[quote=permabear][quote=davelj]I’m curious… What does the “GSEs cracking down on delinquent loans” have to do with banks having to write down losses?[/quote]
Are you being serious? I ask because the chain of events is very straightforward. Delinquent, foreclosed, sold at auction, any loss written down. Once the property is marked to market, the loss is made real – hence the current “extend and pretend”. The GSEs are now explicitly saying that delinquent loans MUST be foreclosed and sold at auction w/i 60 days, rather than at the banks’ leisure as it has been so far.
Since foreclosures just hit a new record in August, AND the banks are already sitting on tons of delinquencies (squatters) that they have neglected to foreclose on, this new scrutiny could cause banks to suddenly have to write down large losses.[/quote]

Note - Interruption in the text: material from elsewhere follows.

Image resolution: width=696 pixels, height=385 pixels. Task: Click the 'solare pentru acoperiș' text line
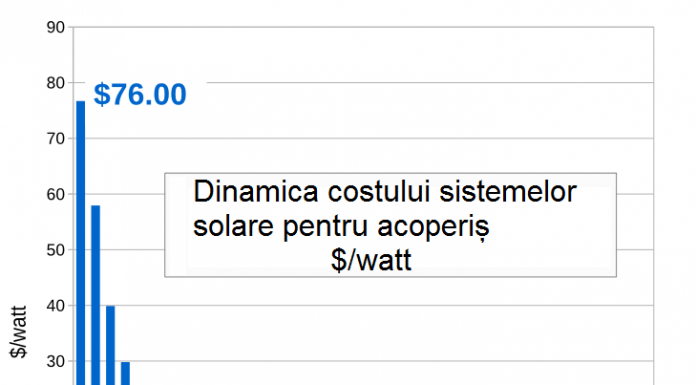(341, 226)
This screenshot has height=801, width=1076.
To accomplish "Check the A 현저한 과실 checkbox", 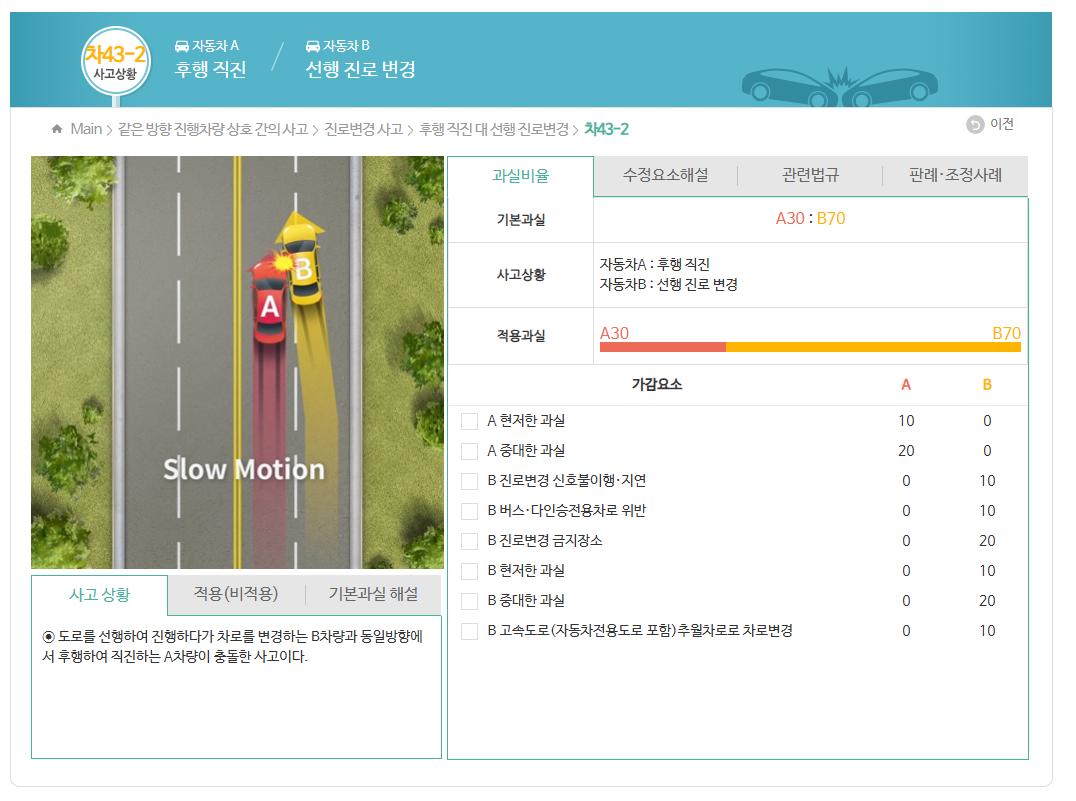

Yes, I’m being completely serious.
I think you’re confused as to the relationship between the GSEs and “the banks.” The GSEs INSURE all of the mortgages they underwrite and securitize. And the GSEs are now owned by the U.S. Government – that is, the American Taxpayers. When a servicer forecloses on a loan that’s held within an MBS insured by a GSE, the GSE – that is, We the People – is on the hook for the loss. NOT the servicer. And NOT the financial institution that holds the MBS being insured by the GSE. Consequently, “the banks leisure” has nothing at all to do with the GSEs. When the GSEs “crack down” and take losses in foreclosure, the holders of the MBS could care less – it’s We the People who are taking the loss.
So, having explained that, I’ll ask you again: What does the “GSEs cracking down on delinquent loans” have to do with banks having to write down losses? If the “chain of events is very straightforward” then you should have no problem explaining it to me.